┌─ DATA TO PROCESS
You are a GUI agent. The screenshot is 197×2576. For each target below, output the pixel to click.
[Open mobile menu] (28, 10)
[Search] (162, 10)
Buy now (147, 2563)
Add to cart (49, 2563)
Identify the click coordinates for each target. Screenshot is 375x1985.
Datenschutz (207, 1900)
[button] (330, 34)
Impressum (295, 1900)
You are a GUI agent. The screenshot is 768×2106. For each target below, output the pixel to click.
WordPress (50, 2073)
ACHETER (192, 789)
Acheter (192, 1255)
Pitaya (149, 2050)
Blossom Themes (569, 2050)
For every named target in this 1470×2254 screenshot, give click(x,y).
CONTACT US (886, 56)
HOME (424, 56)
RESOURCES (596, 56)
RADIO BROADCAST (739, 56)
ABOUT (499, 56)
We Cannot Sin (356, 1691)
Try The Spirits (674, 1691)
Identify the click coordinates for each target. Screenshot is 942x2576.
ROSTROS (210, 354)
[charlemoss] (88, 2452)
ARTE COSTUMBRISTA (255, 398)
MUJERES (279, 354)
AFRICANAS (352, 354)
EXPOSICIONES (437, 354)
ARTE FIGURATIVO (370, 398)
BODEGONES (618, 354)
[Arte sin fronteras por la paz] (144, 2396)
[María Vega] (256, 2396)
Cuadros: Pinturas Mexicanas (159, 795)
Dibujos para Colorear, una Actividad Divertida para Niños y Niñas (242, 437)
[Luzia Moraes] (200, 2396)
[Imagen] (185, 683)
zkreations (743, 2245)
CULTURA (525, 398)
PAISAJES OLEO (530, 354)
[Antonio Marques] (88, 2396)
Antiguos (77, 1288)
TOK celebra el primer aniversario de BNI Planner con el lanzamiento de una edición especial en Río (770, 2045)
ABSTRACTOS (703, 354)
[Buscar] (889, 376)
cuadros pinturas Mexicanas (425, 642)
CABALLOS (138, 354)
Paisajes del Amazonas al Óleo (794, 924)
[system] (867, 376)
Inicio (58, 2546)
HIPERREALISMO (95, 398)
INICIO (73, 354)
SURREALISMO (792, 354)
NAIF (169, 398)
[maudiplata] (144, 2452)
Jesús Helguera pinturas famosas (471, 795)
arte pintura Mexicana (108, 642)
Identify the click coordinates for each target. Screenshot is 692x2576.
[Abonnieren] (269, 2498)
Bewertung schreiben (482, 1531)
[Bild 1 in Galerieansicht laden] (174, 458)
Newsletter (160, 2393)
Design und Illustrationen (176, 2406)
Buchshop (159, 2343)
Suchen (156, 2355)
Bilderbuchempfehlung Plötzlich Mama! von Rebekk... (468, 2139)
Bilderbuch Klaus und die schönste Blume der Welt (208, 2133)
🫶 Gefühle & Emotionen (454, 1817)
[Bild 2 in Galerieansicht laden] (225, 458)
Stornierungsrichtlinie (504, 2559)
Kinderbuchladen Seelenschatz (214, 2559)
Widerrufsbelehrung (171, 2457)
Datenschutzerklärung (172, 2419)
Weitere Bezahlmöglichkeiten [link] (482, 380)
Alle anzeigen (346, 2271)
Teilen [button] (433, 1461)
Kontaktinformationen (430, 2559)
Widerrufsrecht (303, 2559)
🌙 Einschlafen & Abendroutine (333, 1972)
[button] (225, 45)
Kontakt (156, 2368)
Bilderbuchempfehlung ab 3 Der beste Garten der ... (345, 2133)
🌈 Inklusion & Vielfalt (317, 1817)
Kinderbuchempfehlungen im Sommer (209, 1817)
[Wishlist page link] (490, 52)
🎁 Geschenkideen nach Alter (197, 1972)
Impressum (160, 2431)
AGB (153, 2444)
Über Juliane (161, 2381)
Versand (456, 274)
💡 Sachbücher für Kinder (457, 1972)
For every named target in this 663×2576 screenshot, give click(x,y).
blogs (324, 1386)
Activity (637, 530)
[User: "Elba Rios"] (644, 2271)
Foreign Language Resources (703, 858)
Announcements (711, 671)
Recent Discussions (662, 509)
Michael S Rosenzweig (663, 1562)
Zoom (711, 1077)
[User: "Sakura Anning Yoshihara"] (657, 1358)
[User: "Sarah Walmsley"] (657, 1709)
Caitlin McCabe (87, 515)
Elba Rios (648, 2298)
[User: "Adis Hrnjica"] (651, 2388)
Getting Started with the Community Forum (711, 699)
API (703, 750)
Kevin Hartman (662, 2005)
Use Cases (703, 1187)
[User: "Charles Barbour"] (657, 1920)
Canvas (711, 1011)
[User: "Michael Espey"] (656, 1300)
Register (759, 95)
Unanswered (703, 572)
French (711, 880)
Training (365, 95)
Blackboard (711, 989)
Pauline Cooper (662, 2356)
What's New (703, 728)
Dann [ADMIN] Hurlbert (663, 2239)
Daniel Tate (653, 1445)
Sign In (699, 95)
└─
_INSTRUCTIONS FOR THE TASK_.
Could you output all of the records above exactly as given?

_RESULT FOR THIS EXERCISE_.
You are a GUI agent. The screenshot is 197×2576. For each target below, output the pixel to click.
[Open mobile menu] (28, 10)
[Search] (162, 10)
Buy now (147, 2563)
Add to cart (49, 2563)
Identify the click coordinates for each target. Screenshot is 375x1985.
Datenschutz (207, 1900)
[button] (330, 34)
Impressum (295, 1900)
You are a GUI agent. The screenshot is 768×2106. For each target below, output the pixel to click.
WordPress (50, 2073)
ACHETER (192, 789)
Acheter (192, 1255)
Pitaya (149, 2050)
Blossom Themes (569, 2050)
For every named target in this 1470×2254 screenshot, give click(x,y).
CONTACT US (886, 56)
HOME (424, 56)
RESOURCES (596, 56)
RADIO BROADCAST (739, 56)
ABOUT (499, 56)
We Cannot Sin (356, 1691)
Try The Spirits (674, 1691)
Identify the click coordinates for each target. Screenshot is 942x2576.
ROSTROS (210, 354)
[charlemoss] (88, 2452)
ARTE COSTUMBRISTA (255, 398)
MUJERES (279, 354)
AFRICANAS (352, 354)
EXPOSICIONES (437, 354)
ARTE FIGURATIVO (370, 398)
BODEGONES (618, 354)
[Arte sin fronteras por la paz] (144, 2396)
[María Vega] (256, 2396)
Cuadros: Pinturas Mexicanas (159, 795)
Dibujos para Colorear, una Actividad Divertida para Niños y Niñas (242, 437)
[Luzia Moraes] (200, 2396)
[Imagen] (185, 683)
zkreations (743, 2245)
CULTURA (525, 398)
PAISAJES OLEO (530, 354)
[Antonio Marques] (88, 2396)
Antiguos (77, 1288)
TOK celebra el primer aniversario de BNI Planner con el lanzamiento de una edición especial en Río (770, 2045)
ABSTRACTOS (703, 354)
[Buscar] (889, 376)
cuadros pinturas Mexicanas (425, 642)
CABALLOS (138, 354)
Paisajes del Amazonas al Óleo (794, 924)
[system] (867, 376)
Inicio (58, 2546)
HIPERREALISMO (95, 398)
INICIO (73, 354)
SURREALISMO (792, 354)
NAIF (169, 398)
[maudiplata] (144, 2452)
Jesús Helguera pinturas famosas (471, 795)
arte pintura Mexicana (108, 642)
Identify the click coordinates for each target. Screenshot is 692x2576.
[Abonnieren] (269, 2498)
Bewertung schreiben (482, 1531)
[Bild 1 in Galerieansicht laden] (174, 458)
Newsletter (160, 2393)
Design und Illustrationen (176, 2406)
Buchshop (159, 2343)
Suchen (156, 2355)
Bilderbuchempfehlung Plötzlich Mama! von Rebekk... (468, 2139)
Bilderbuch Klaus und die schönste Blume der Welt (208, 2133)
🫶 Gefühle & Emotionen (454, 1817)
[Bild 2 in Galerieansicht laden] (225, 458)
Stornierungsrichtlinie (504, 2559)
Kinderbuchladen Seelenschatz (214, 2559)
Widerrufsbelehrung (171, 2457)
Datenschutzerklärung (172, 2419)
Weitere Bezahlmöglichkeiten [link] (482, 380)
Alle anzeigen (346, 2271)
Teilen [button] (433, 1461)
Kontaktinformationen (430, 2559)
Widerrufsrecht (303, 2559)
🌙 Einschlafen & Abendroutine (333, 1972)
[button] (225, 45)
Kontakt (156, 2368)
Bilderbuchempfehlung ab 3 Der beste Garten der ... (345, 2133)
🌈 Inklusion & Vielfalt (317, 1817)
Kinderbuchempfehlungen im Sommer (209, 1817)
[Wishlist page link] (490, 52)
🎁 Geschenkideen nach Alter (197, 1972)
Impressum (160, 2431)
AGB (153, 2444)
Über Juliane (161, 2381)
Versand (456, 274)
💡 Sachbücher für Kinder (457, 1972)
For every named target in this 663×2576 screenshot, give click(x,y).
blogs (324, 1386)
Activity (637, 530)
[User: "Elba Rios"] (644, 2271)
Foreign Language Resources (703, 858)
Announcements (711, 671)
Recent Discussions (662, 509)
Michael S Rosenzweig (663, 1562)
Zoom (711, 1077)
[User: "Sakura Anning Yoshihara"] (657, 1358)
[User: "Sarah Walmsley"] (657, 1709)
Caitlin McCabe (87, 515)
Elba Rios (648, 2298)
[User: "Adis Hrnjica"] (651, 2388)
Getting Started with the Community Forum (711, 699)
API (703, 750)
Kevin Hartman (662, 2005)
Use Cases (703, 1187)
[User: "Charles Barbour"] (657, 1920)
Canvas (711, 1011)
[User: "Michael Espey"] (656, 1300)
Register (759, 95)
Unanswered (703, 572)
French (711, 880)
Training (365, 95)
Blackboard (711, 989)
Pauline Cooper (662, 2356)
What's New (703, 728)
Dann [ADMIN] Hurlbert (663, 2239)
Daniel Tate (653, 1445)
Sign In (699, 95)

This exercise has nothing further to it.